Enlazamos el inicio de este comentario con el final de nuestro editorial de ayer. El Cabildo de Tenerife ha apostado definitivamente por relanzar el sector vitivinícola de la Isla, al tiempo que advierte de ciertas maniobras en contra de la Denominación de Origen Tenerife por parte de quienes están a favor de la Denominación de Origen Canarias. Un hecho, como hemos señalado, preocupante aunque tampoco nos sorprende. Desde siempre muchas iniciativas tinerfeñas, tanto las empresariales como las de carácter público encaminadas a dotar a la Isla de las infraestructuras necesarias, han sido boicoteadas por parte de quienes no han dudado en dividir a los canarios con tal de que no prospere la más extensa y poblada de las islas de este Archipiélago. Tiene todo nuestro apoyo Carlos Alonso, presidente del Cabildo, siempre que se trate de defender los intereses de Tenerife.

Con respecto al presidente de la Corporación insular tinerfeña también hemos leído con detenimiento su artículo titulado "Las banderas del insulto", publicado ayer en EL DÍA. "El Cabildo jugó un papel fundamental en la captación del negocio del juego en la Isla", señala Carlos Alonso. "Canarias vivía los mejores momentos de una transición política y económica y existía el riesgo de que el negocio de los casinos trajera a Tenerife más problemas que soluciones. La Corporación insular, con buen criterio, asumió el papel de actuar de dique de contención de ese negocio típicamente privado y se hizo con la propiedad de los tres casinos de la isla. Pasado el tiempo, entendimos que nuestra sociedad está lo suficientemente madura como para que todo regresara a la normalidad".
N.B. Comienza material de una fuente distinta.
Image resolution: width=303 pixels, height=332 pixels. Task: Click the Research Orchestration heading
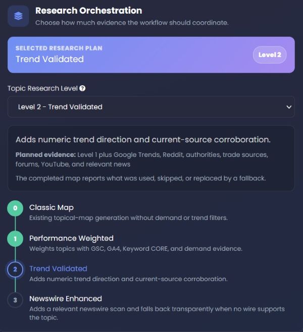click(x=88, y=11)
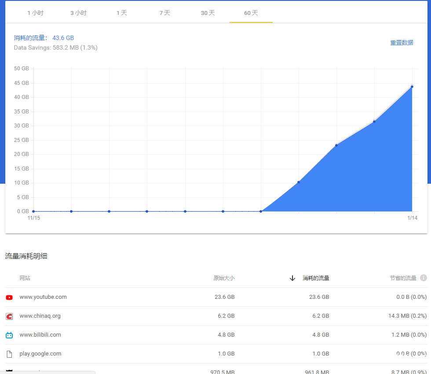The image size is (431, 374).
Task: Click the YouTube site icon
Action: [x=9, y=298]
De acuerdo, pero con ciertas matizaciones. No es que el Cabildo se hiciese con la propiedad de los tres casinos; fue la Corporación insular la que los constituyó como empresa. Primero el Casino Taoro, luego el Casino Playa de las Américas y por último el Casino Santa Cruz, este último cuando el sector ya estaba en declive en Canarias y en toda España no tanto por la crisis económica sino por un agotamiento de la clientela.
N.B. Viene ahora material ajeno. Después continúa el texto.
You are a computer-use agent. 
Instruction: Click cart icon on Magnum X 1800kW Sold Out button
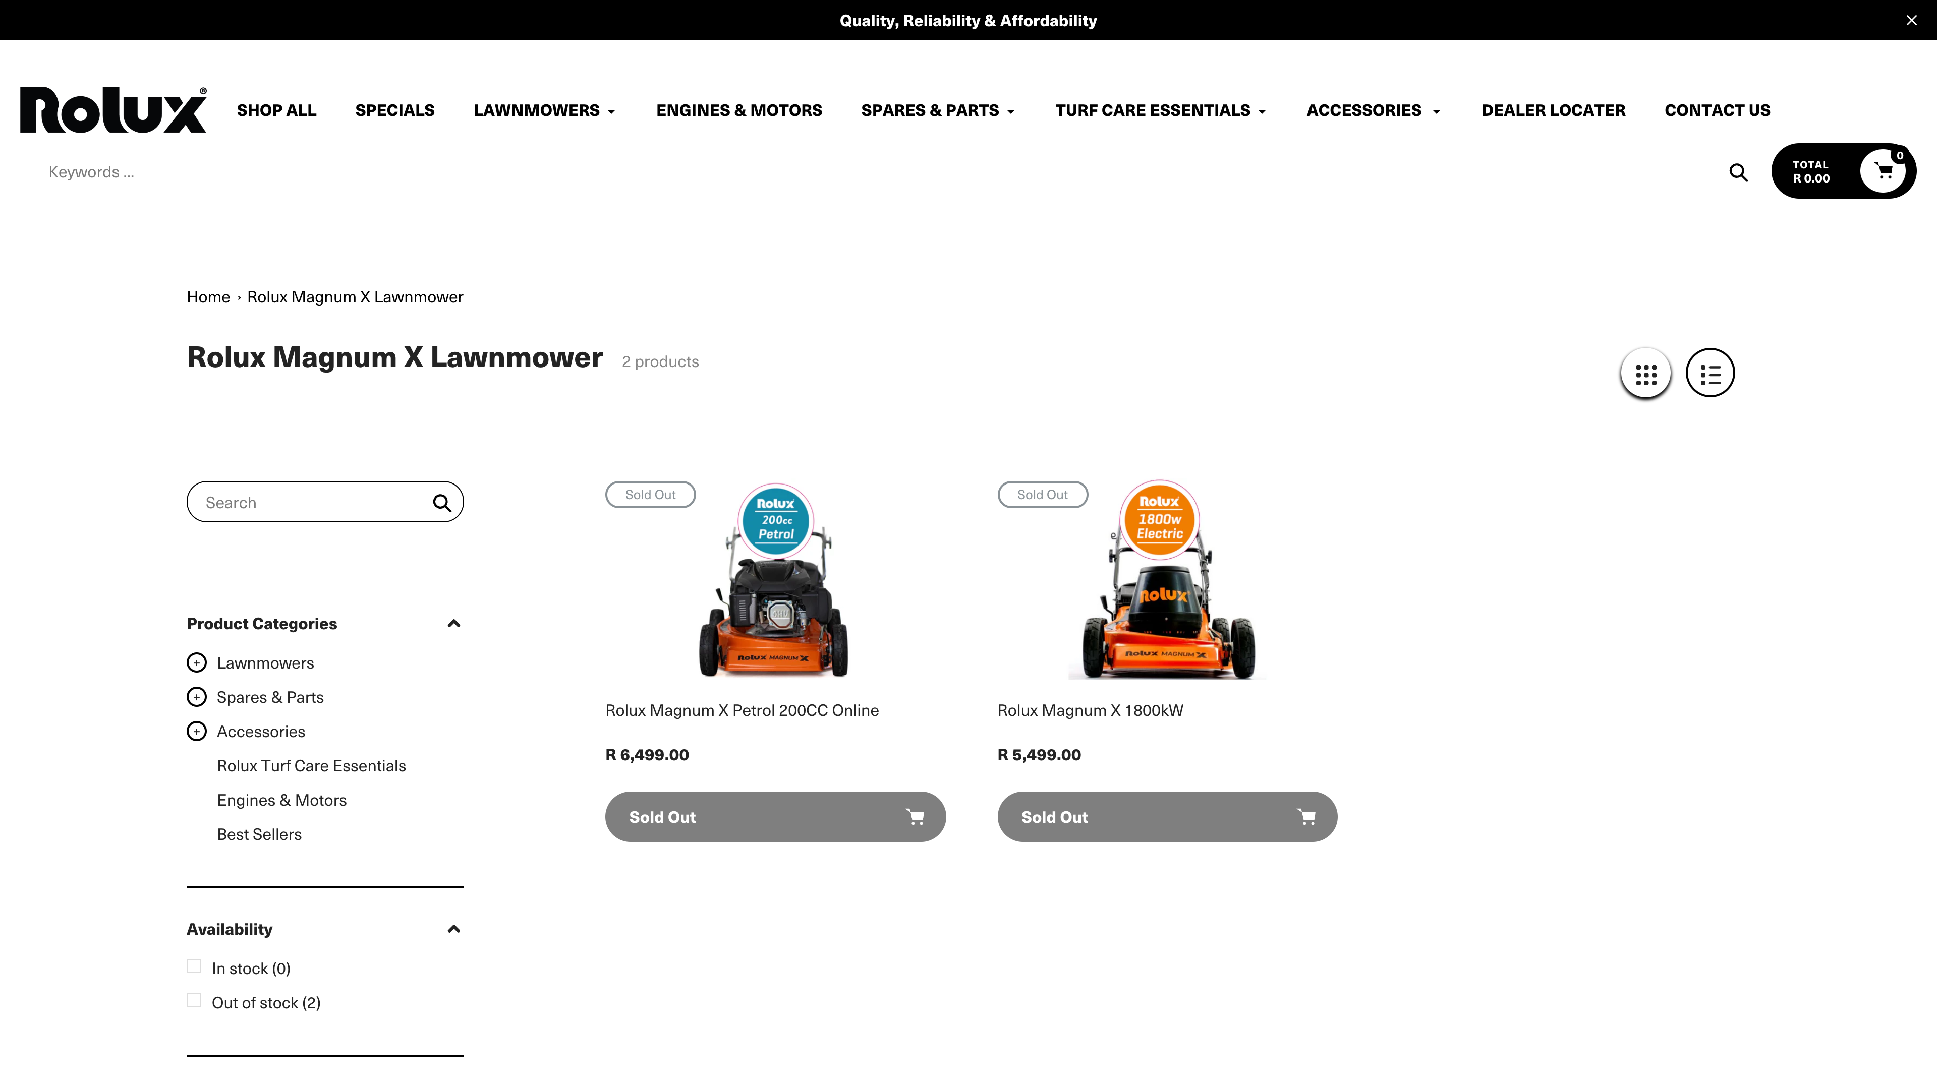(x=1307, y=817)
Sobre la conveniencia de que una institución pública, como lo es el Cabildo de Tenerife, crease estas empresas se ha hablado mucho durante los últimos años. La principal razón esgrimida ha sido la repercusión social de los beneficios del juego... mientras los ha habido, naturalmente, porque después las cuentas de resultados de esas empresas han sido claramente negativas. Pero aún hay más: desde la reapertura de los casinos en España, como bien dice Carlos Alonso en los alegres tiempos de la transición política y económica, la legislación aseguró ese reparto de la riqueza con una carga impositiva a estas empresas del 50% de sus ingresos. Mientras la gente tuvo dinero que gastar no hubo problemas. Luego casi todas, salvo unas pocas situadas en puntos estratégicos de la Península, empezaron a ser inviables y ese 50% de gravamen sobre los ingresos tuvo que ser reducido. Por lo tanto, los ingresos de los casinos en Tenerife y en cualquier parte de España han estado reencaminados, desde siempre, a llenar las arcas de la Administración, no sabemos si para construir escuelas y hospitales o para pagar las facturas de las flotas de coches oficiales. En cualquier caso, todo eso ocurrió mucho antes de que Carlos Alonso asumiese la presidencia del Cabildo.

Sí acierta plenamente el titular de la Corporación insular tinerfeña cuando dice que, pese a las críticas de los de siempre, va siendo hora de volver a la normalidad en el asunto de los casinos. Es decir, a dejar esta actividad en manos privadas. Añadimos que no solo en el sector del juego son adecuadas las decisiones de este tipo, sino en cualquier actividad. No somos de los que quieren que todo esté en manos de la iniciativa privada frente a quienes lo quieren todo gestionado desde el sector público. Las administraciones deben intervenir allí donde no lleguen las empresas privadas a la hora de prestar servicios esenciales, por la razón que sea. Eso nos parece fuera de toda discusión. No obstante, no es su principal misión competir con las empresas privadas sino crear las condiciones para que estas puedan desarrollarse, tener beneficios, generar puestos de trabajo y pagar impuestos para mantener los servicios públicos. Los países más prósperos son aquellos en los que las empresas y los ciudadanos mantienen al Estado, y no al revés.